-- Document passage start --

And even though, at the zenith or nadir of these streaks, it doesn’t seem like anything will ever change, a trend in baseball can take a sharp turn in the opposite direction after just one at-bat, one start, or one game.
As such, also inherent in the game, due to these streaks of fortune, is irrationality.
A week or two of poor plate appearances from an overmatched rookie will leave us speculating on whether he’s ready for the major leagues. A series of grotesque pitching lines from a past-his-prime starter will cause us to look for greener pastures down on the farm. That is, until, said young, stud hitter or wily, veteran pitcher finds a groove, leaving our week-ago doubts long forgotten in the dust of today’s success.
You know, sort of like Alan Greenspan’s forewarning of irrational exuberance, only on a baseball scale instead of an economical one.
The same, of course, applies to teams. There are those seemingly unstoppable winning streaks where everything goes right. And then, conversely, there are those dreaded spate of L’s bunched closely together across the schedule—games in which everything that could have gone wrong, did go wrong.
But, as the saying goes, things are never as good or bad as they seem. And in baseball, a team’s record—despite all the highest of highs and lowest of lows—more often than not ends up where it should based on the talent level of an organization and the year-end total performance of that talent. Or, in simpler phrasing, how many runs a team scores and allows over the course of a season.
There are, as always, exceptions. After all, games are played in ballparks, not in computer simulations. Sometimes the end results simply don’t match all the components. And sometimes that goes well beyond good and bad luck. Often, in these cases, it may just come down to poor roster construction—or, rather, a team with very strong strengths offset by very weak weaknesses.
With this in mind, meet the 2008 Boston Red Sox—a very talented club that plays nearly unbeatable baseball at home, yet a bipolar bunch on the road that usually finds a way to lose despite component numbers suggesting better outcomes.
Following yet another road sweep—their sixth on the season in totality—at the hands of baseball’s best in the Los Angeles Angels of Anaheim, the Red Sox own the worst road record among American League playoff hopefuls at 21-32—a winning percentage of .396 away from Fenway, an inexplicable mark placing the team closer to the Seattle Mariners’ level of (in)competence on the road.

-- Document passage end --

In the baseball passage, rewrite the span from "There are, as" to "very weak weaknesses.", swapping "computer simulations" for "spreadsheets".

-- Supplied data start --

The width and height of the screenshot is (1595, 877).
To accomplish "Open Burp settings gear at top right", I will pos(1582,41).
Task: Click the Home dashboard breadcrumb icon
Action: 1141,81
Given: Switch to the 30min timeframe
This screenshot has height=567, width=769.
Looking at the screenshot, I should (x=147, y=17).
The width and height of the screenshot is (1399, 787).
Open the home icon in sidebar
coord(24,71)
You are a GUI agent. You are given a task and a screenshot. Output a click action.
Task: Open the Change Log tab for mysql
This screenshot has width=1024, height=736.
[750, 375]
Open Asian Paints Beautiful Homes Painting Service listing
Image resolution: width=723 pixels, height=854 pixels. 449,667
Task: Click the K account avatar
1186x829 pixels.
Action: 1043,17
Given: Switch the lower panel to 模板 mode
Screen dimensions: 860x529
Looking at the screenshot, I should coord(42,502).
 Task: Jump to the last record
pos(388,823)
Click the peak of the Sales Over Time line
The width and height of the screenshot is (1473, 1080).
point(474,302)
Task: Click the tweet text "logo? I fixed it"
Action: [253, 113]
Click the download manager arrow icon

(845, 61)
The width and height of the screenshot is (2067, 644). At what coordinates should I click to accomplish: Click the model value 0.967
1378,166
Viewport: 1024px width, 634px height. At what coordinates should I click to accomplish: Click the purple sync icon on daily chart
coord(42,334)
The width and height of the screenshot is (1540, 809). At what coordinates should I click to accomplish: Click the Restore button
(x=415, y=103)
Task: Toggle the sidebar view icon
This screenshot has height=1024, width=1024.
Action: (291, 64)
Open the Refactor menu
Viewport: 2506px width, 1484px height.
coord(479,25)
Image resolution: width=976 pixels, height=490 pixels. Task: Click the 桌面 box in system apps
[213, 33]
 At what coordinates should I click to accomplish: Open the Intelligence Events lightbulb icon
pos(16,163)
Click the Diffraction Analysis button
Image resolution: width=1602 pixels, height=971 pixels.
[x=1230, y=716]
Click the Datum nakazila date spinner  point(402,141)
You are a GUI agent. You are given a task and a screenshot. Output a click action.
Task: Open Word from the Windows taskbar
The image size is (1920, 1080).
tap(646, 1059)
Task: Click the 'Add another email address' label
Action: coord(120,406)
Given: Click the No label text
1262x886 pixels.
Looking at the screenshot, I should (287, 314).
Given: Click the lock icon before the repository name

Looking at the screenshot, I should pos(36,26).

-- Supplied data end --

__Task response__
There are, as always, exceptions. After all, games are played in ballparks, not in spreadsheets. Sometimes the end results simply don’t match all the components. And sometimes that goes well beyond good and bad luck. Often, in these cases, it may just come down to poor roster construction—or, rather, a team with very strong strengths offset by very weak weaknesses.